With the My Health Record system expanding, it is time for health care providers to review and update their Privacy Policies. Necessary changes will likely include amendments to how personal information is collected, used and shared.
Notably many Privacy Policies claim they do not share information with any third parties, this may no longer be true if a patient’s information is being uploaded to the My Health Records system. Similarly claims that the provider only collects information from the patient directly, will not be accurate if the provider accesses information from the My Health Record system. Furthermore, the My Health Record Act defines ‘use’ to include accessing, viewing, modifying and deleting information. As such, representations regarding how you use patient’s information may need redefinition.

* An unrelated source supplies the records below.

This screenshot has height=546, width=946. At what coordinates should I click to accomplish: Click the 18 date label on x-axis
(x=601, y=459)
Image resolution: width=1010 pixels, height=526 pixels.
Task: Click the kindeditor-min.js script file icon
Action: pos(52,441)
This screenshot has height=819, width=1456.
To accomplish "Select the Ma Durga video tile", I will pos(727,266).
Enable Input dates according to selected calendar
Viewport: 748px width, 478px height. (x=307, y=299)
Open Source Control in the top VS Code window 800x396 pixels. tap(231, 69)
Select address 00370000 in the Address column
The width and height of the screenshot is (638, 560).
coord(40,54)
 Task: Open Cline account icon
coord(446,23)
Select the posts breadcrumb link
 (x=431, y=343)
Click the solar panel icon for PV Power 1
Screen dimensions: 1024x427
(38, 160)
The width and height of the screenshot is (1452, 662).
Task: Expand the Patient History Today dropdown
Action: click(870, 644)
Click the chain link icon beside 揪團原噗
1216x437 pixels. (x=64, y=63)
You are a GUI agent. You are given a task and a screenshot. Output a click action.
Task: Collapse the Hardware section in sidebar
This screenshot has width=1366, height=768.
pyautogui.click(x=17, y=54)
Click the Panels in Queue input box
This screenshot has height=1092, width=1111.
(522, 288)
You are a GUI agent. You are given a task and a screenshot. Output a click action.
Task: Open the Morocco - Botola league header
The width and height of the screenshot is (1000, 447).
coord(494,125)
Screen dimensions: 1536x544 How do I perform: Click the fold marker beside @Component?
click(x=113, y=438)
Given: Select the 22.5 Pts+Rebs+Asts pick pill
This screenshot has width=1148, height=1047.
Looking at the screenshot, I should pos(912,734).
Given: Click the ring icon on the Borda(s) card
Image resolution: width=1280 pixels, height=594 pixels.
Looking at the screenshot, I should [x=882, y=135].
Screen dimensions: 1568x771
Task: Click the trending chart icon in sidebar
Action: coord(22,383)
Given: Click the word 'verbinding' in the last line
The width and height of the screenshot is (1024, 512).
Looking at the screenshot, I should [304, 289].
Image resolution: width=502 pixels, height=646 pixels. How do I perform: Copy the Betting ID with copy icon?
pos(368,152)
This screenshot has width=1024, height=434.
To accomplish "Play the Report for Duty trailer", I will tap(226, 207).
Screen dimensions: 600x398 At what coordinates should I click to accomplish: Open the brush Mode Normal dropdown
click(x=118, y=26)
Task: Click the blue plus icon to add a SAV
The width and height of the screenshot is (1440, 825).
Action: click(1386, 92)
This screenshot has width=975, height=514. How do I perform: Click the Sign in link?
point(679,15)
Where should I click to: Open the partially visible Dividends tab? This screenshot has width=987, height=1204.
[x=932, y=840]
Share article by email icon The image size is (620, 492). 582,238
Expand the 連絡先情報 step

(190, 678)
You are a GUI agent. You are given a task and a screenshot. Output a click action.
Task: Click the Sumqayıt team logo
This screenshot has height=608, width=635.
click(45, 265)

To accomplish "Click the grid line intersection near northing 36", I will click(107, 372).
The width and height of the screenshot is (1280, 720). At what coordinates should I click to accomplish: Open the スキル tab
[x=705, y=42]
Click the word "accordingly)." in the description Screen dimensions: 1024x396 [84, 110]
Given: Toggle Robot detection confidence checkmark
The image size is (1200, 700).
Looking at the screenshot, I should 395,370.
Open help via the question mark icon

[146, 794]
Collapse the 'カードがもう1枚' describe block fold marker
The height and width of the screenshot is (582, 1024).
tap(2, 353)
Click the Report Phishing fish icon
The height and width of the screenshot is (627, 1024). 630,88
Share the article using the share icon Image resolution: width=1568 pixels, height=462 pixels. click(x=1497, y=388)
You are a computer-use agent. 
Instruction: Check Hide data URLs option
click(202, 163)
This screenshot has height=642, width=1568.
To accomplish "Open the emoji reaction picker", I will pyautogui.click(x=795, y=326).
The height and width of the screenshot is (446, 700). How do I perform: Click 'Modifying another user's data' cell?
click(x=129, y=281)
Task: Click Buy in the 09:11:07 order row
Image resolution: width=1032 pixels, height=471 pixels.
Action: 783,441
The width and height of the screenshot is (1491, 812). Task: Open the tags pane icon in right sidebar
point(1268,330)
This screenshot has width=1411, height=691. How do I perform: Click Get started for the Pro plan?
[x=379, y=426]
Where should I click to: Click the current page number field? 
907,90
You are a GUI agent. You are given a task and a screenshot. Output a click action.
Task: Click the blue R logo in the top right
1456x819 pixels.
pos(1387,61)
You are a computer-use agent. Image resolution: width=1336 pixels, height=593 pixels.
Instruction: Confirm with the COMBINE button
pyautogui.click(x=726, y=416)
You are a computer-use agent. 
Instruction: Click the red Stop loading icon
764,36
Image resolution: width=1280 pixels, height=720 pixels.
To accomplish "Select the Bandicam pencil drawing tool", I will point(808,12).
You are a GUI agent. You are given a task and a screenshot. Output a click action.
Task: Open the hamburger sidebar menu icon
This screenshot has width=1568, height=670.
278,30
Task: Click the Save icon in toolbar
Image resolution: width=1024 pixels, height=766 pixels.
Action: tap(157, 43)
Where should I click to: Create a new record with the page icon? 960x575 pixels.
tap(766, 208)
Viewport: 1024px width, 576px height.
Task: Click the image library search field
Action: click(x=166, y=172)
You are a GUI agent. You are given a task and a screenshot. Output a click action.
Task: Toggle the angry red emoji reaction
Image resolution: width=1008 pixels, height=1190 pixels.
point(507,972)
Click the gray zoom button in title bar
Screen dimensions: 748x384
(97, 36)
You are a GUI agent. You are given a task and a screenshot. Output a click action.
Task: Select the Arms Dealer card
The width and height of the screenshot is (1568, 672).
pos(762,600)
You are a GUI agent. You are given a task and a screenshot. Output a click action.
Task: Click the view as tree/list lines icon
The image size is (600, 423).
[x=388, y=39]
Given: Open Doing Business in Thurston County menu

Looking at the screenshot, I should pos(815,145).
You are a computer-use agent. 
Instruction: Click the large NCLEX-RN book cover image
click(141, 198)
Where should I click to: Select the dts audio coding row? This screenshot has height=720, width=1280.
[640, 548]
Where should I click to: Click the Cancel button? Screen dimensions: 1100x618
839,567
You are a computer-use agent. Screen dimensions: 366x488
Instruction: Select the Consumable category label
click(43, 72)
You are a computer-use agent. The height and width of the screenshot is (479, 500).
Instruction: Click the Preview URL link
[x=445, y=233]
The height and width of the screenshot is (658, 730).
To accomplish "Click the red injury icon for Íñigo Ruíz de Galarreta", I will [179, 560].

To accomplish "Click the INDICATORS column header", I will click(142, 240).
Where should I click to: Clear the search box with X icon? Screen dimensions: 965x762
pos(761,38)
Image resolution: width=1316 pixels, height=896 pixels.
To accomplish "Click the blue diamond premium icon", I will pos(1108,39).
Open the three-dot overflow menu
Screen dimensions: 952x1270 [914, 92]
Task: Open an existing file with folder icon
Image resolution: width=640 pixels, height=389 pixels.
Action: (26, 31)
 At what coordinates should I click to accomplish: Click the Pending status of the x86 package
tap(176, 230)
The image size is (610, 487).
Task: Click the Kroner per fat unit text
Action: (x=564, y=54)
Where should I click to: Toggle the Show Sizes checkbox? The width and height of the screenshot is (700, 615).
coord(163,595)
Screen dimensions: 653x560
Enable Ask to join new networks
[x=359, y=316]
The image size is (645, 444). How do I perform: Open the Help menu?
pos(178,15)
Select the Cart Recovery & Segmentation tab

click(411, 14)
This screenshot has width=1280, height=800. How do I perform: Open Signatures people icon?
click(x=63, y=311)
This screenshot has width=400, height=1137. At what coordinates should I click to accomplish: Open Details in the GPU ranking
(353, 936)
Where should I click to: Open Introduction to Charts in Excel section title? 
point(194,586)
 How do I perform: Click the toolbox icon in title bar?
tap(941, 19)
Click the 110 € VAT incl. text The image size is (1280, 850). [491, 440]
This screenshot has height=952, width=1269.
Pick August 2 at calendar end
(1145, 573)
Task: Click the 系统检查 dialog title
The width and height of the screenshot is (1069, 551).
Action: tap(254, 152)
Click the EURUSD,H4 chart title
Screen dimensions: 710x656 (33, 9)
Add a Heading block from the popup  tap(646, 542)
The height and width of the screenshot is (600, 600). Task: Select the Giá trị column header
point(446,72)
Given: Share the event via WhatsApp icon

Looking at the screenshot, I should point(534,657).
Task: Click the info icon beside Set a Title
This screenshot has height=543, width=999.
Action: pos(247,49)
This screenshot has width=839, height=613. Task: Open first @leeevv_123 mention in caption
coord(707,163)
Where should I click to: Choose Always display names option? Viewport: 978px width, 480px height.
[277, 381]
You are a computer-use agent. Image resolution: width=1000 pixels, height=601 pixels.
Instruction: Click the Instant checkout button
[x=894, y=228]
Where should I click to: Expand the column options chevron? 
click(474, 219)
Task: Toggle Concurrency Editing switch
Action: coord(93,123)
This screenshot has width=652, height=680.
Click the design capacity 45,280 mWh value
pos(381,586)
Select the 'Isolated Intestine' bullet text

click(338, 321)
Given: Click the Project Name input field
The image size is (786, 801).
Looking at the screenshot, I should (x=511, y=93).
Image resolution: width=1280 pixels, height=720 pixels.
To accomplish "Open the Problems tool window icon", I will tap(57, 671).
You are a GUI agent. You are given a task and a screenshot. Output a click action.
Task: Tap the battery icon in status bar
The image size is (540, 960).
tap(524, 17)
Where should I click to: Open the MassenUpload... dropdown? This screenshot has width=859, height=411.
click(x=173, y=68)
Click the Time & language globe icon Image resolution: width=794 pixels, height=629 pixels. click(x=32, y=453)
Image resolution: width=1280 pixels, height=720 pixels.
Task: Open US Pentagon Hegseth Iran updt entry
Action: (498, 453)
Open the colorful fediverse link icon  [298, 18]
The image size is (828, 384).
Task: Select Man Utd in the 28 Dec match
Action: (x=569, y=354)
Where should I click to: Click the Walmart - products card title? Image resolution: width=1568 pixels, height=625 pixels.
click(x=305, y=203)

While it is mandatory for health care providers, who hold health information, to have a compliant Privacy Policy many are falling short of their obligations. Often Privacy Policies are implemented by a web developer when the website is built. These Privacy Policies usually refer to the collection of personal information via the website. However, its far more likely the bulk of the personal information held is derived from sources including, paper forms filled out in waiting rooms, records generated in providing the health services and telephone conversations with patients.
Privacy Policies relate to how businesses deal with personal information from all sources, not just that derived from their websites.
With the notifiable data breach scheme in full force, the last thing you want to do is rush to get compliant during a data breach event before you are required to notify the commissioner.
Get in early, get compliant and avoid the $420,000 maximum penalties.